Arden Koehler: Okay, got it. Sorry, I was misunderstanding the thing before. Yeah, yeah, interesting. So maybe my persona or my character it's like pragmatist a bit, but maybe like its faults come from being maybe sometimes a bit of a centrist in maybe a bad way. I don't know. Or that's like some of the downsides. Not sure.
Matt Reardon: I think you're just a good philosopher.
Arden Koehler: Well, what does that have to do with anything?
Matt Reardon: Like just think through all the reasons and contingencies of all the things and be very clear about defining them and whatnot and make that clear for everyone at the table who needs to make a decision. Cruxy decision. Relevant stuff.
Conor Barnes: It’s good.
Arden Koehler: Thanks.
Conor Barnes: You went through all this stuff about how you hate compliments.
Arden Koehler: I was just saying this is getting a little sappy. Like cringe, like. God.
Conor Barnes: I think we should wrap because we're over time and over budget.
Matt Reardon: God. Conor's hourly rate.
Conor Barnes: Hey you. Is there any wrapping up things we should discuss? I guess, particularly with you leaving. This is I guess your opportunity to have a public send off monologue about your time at 80K.
Matt Reardon: Dear friends, one year ago at our team retreat in 2023, the germ of an idea was birthed to have a very low stakes, freewheeling podcast to complement what Wiblin does. I think in a very low stakes way we have met the vision and I hope that it will be carried on by others and that this will not be the last year here for me.
Conor Barnes: Awesome. Thank you, Matthew.
Arden Koehler: That's the way the cookie crumbles.
Conor Barnes: That is the great note to add on. Cool. Unless there's anything else you do want us to talk about and we can just cut it back in.
Matt Reardon: Yeah. I'm going to miss this place and a lot of these people, at least on the everyday basis we're still going to work together. I'm going to miss London a lot.
Arden Koehler: Wow.
Matt Reardon: One thing people probably don't know about me is that I'm incredibly sentimental.
Arden Koehler: Like, we didn't talk about how you're going to Korea to meet a girl.
Conor Barnes: It might have been the main thing I wanted.
Arden Koehler: And marry her. Maybe.
Matt Reardon: Yeah. The reason I'm going to Korea is to get back together with my ex. And the idea is to get married.
Conor Barnes: Wild.
Matt Reardon: Yeah. In part because we just did build a bunch of memories together. Very London centric memories. And yeah, she's also just like, interestingly, given our last conversation, given me like the most unconditional love of anyone. Everyone else felt like they wanted a lot of things to do, specific things to be specific kinds of people, to live specific kinds of lives.
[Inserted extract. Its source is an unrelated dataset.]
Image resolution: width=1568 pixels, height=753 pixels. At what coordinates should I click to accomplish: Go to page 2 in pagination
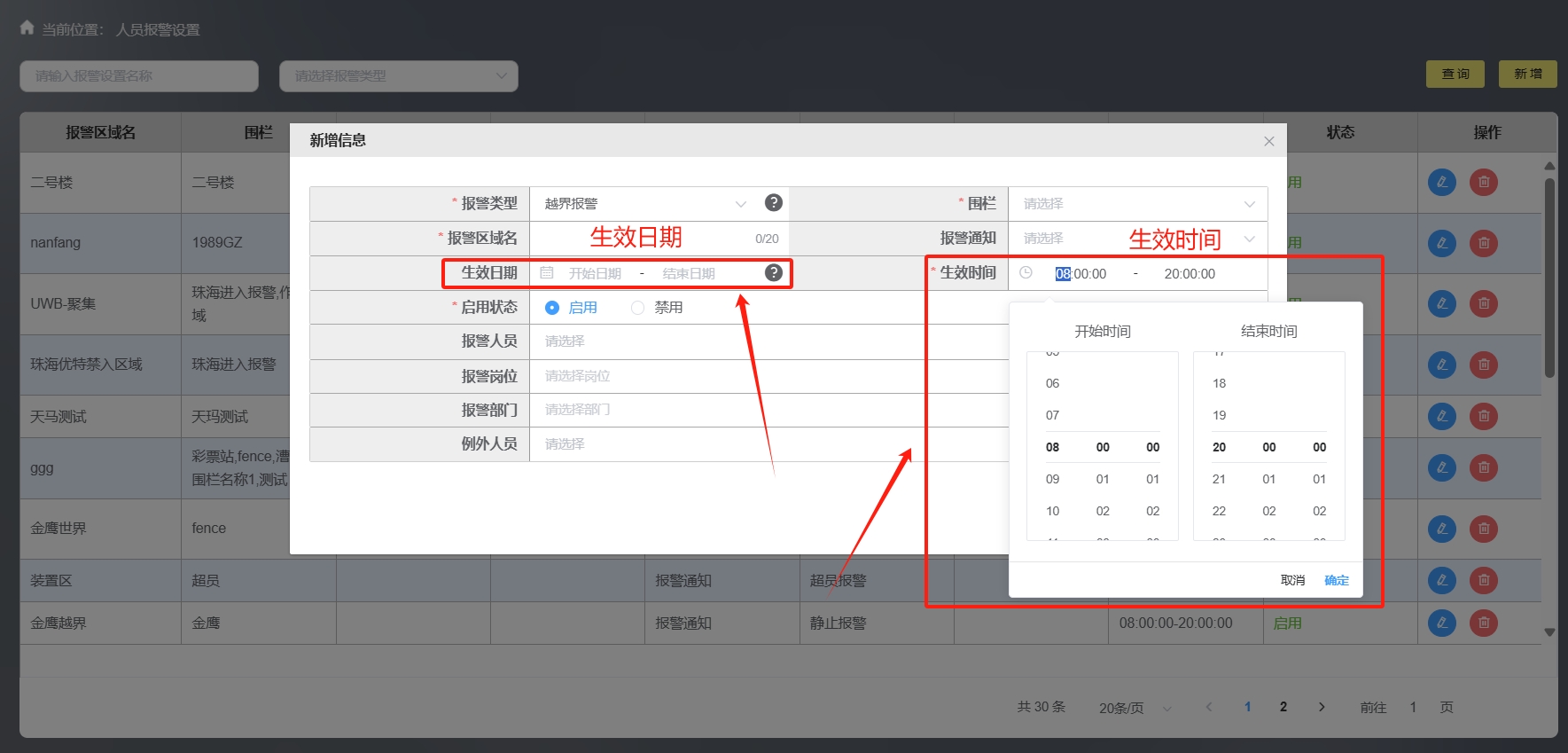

And you know, Taryn, for whatever reason, just like, no, I just love Matt and whatever Matt wants to do, I'm down and I'm happy and I'm positive and we can make it happen. And I felt like I really failed to appreciate that, and I want to work on actively appreciating that and not taking it for granted. So that's what Korea is about. It's trading one sentimentality for another one, but I think the more important one.
Arden Koehler: Wow.
Conor Barnes: It's a pretty precious thing.
Arden Koehler: That's lovely. Good luck.